» **Work instructions**: Reproduce the items from the line with "Click the leftmost" to the line with "click(186, 79)", both included, with every character unchanged.

» **Data excerpts**:
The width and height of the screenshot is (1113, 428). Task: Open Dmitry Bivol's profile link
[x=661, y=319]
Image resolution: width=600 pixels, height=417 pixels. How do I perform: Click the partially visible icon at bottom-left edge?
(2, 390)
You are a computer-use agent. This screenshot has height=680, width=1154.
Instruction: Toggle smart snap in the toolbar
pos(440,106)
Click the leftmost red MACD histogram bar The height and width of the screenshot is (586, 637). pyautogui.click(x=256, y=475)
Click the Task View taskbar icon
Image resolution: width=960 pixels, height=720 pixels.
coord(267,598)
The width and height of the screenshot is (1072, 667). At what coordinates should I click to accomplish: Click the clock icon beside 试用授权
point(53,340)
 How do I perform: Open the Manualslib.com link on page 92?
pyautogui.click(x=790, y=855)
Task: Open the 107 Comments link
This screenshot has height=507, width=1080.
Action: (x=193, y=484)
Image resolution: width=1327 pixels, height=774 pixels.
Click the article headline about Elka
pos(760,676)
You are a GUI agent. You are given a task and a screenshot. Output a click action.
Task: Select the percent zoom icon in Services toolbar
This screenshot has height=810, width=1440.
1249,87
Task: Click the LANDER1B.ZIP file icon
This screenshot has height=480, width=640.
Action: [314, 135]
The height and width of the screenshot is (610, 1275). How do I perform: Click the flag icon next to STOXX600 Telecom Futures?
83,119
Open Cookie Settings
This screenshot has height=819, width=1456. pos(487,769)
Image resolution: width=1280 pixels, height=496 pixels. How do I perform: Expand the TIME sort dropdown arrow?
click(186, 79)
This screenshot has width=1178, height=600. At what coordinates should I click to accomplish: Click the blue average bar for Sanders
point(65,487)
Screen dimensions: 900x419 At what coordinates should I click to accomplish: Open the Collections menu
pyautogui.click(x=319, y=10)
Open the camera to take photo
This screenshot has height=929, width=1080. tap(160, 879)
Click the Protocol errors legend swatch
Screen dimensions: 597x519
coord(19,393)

» **Response below**:
Click the leftmost red MACD histogram bar The height and width of the screenshot is (586, 637). pyautogui.click(x=256, y=475)
Click the Task View taskbar icon
Image resolution: width=960 pixels, height=720 pixels.
coord(267,598)
The width and height of the screenshot is (1072, 667). At what coordinates should I click to accomplish: Click the clock icon beside 试用授权
point(53,340)
 How do I perform: Open the Manualslib.com link on page 92?
pyautogui.click(x=790, y=855)
Task: Open the 107 Comments link
This screenshot has height=507, width=1080.
Action: (x=193, y=484)
Image resolution: width=1327 pixels, height=774 pixels.
Click the article headline about Elka
pos(760,676)
You are a GUI agent. You are given a task and a screenshot. Output a click action.
Task: Select the percent zoom icon in Services toolbar
This screenshot has height=810, width=1440.
1249,87
Task: Click the LANDER1B.ZIP file icon
This screenshot has height=480, width=640.
Action: [314, 135]
The height and width of the screenshot is (610, 1275). How do I perform: Click the flag icon next to STOXX600 Telecom Futures?
83,119
Open Cookie Settings
This screenshot has height=819, width=1456. pos(487,769)
Image resolution: width=1280 pixels, height=496 pixels. How do I perform: Expand the TIME sort dropdown arrow?
click(186, 79)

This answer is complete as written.